Lay out the listing below as a Markdown table with the columns Row and Listing line, covering only the lines from the one containing "Emballage (435, 1081)" through the one containing "下一篇：MiR Fleet 机器人调度系统_用于集中控制一组", both included. Number the rows and omit blank lines.

_Extracted records:_
::::
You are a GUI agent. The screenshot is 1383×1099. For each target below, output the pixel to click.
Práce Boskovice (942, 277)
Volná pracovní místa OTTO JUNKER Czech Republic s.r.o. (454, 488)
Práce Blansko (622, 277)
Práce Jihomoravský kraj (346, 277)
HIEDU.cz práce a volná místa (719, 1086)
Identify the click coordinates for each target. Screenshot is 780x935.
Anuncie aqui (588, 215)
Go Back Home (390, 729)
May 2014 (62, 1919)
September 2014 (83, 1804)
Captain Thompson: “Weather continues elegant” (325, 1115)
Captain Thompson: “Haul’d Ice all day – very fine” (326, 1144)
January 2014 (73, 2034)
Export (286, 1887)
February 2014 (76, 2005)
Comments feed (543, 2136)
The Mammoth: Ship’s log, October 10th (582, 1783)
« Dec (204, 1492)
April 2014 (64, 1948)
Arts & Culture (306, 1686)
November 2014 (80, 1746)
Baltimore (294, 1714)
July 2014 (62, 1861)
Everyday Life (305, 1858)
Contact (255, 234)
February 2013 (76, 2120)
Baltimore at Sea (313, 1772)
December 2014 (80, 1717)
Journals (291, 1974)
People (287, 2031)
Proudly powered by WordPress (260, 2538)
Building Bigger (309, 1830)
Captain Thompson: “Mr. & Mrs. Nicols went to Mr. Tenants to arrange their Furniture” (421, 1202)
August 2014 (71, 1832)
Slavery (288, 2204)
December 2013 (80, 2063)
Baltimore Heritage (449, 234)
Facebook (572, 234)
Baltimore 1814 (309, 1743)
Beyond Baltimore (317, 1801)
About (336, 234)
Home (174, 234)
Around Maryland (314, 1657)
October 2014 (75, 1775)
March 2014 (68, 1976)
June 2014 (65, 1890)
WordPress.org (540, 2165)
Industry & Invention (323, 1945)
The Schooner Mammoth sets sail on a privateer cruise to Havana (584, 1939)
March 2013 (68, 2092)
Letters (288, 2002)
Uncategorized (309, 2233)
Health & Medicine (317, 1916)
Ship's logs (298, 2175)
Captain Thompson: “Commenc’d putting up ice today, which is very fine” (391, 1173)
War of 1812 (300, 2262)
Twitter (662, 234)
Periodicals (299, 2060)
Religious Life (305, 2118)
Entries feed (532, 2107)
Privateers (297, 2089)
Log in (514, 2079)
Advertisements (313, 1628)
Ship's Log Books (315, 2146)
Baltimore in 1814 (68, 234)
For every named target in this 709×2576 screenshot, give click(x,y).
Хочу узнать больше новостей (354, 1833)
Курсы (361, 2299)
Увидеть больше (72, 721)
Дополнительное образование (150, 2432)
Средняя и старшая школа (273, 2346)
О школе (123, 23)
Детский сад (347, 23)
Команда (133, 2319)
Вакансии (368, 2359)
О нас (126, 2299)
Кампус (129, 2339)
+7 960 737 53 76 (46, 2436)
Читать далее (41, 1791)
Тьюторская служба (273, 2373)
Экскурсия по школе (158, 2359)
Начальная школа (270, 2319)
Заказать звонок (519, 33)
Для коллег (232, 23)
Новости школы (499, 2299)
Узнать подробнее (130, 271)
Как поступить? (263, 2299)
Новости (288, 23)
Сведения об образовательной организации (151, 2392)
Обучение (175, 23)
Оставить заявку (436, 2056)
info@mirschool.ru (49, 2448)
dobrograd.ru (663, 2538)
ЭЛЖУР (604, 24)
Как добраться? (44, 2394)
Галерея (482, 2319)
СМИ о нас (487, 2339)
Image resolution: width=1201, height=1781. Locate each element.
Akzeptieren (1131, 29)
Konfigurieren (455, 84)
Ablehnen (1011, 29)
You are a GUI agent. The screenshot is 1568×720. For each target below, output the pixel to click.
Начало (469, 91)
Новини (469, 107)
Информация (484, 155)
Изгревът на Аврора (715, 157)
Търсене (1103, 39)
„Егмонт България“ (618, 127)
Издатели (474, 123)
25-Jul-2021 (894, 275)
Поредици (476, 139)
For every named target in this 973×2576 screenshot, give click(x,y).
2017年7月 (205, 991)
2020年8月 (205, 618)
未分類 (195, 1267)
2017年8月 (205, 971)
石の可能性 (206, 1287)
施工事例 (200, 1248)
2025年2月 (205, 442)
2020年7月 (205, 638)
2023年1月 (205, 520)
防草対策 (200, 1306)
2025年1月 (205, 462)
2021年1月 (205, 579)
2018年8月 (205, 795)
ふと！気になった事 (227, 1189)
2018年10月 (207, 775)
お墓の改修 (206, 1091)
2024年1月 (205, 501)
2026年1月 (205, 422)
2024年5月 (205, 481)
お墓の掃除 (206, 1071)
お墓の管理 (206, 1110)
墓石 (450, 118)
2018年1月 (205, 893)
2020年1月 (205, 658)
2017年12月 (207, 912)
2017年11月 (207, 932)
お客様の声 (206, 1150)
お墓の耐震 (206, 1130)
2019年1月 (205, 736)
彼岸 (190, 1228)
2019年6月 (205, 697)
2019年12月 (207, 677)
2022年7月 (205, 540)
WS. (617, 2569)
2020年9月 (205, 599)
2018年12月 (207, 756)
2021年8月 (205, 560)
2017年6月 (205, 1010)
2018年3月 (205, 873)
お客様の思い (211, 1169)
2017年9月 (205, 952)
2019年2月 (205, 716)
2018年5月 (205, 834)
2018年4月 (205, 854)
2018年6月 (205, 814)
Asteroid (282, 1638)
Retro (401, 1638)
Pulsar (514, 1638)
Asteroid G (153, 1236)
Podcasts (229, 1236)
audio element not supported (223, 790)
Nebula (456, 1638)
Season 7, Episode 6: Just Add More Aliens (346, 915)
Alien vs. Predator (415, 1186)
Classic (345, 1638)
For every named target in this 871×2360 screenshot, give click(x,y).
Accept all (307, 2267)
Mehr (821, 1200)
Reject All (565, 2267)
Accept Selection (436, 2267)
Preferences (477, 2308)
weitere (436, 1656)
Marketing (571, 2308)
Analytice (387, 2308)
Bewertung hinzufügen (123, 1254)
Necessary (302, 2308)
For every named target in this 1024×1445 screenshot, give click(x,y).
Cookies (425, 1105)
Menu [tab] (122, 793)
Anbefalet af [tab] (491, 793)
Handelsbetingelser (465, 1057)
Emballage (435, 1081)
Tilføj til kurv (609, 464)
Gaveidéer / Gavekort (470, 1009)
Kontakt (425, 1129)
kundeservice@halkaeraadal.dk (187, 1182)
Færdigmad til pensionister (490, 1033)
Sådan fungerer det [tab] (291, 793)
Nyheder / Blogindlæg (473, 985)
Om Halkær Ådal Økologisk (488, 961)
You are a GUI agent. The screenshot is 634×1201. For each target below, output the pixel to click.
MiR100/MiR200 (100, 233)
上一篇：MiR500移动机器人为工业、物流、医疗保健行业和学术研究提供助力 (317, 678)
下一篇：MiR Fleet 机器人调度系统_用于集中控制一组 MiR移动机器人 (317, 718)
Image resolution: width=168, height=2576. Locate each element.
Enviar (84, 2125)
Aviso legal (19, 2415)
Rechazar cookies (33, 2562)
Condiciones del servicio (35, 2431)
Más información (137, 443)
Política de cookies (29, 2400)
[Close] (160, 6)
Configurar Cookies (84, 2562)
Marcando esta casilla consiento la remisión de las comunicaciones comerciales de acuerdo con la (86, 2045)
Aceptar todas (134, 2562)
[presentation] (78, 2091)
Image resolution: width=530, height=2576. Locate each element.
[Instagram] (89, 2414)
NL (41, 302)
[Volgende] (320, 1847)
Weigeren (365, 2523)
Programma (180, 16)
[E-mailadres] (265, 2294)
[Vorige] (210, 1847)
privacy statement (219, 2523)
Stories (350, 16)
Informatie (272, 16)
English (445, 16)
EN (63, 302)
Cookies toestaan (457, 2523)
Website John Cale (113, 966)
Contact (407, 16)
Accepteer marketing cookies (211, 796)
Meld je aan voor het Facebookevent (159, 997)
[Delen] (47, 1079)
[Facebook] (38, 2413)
::::
_Written response:_
| Row | Listing line |
|---|---|
| 1 | Emballage (435, 1081) |
| 2 | Tilføj til kurv (609, 464) |
| 3 | Gaveidéer / Gavekort (470, 1009) |
| 4 | Kontakt (425, 1129) |
| 5 | kundeservice@halkaeraadal.dk (187, 1182) |
| 6 | Færdigmad til pensionister (490, 1033) |
| 7 | Sådan fungerer det [tab] (291, 793) |
| 8 | Nyheder / Blogindlæg (473, 985) |
| 9 | Om Halkær Ådal Økologisk (488, 961) |
| 10 | You are a GUI agent. The screenshot is 634×1201. For each target below, output the pixel to click. |
| 11 | MiR100/MiR200 (100, 233) |
| 12 | 上一篇：MiR500移动机器人为工业、物流、医疗保健行业和学术研究提供助力 (317, 678) |
| 13 | 下一篇：MiR Fleet 机器人调度系统_用于集中控制一组 MiR移动机器人 (317, 718) |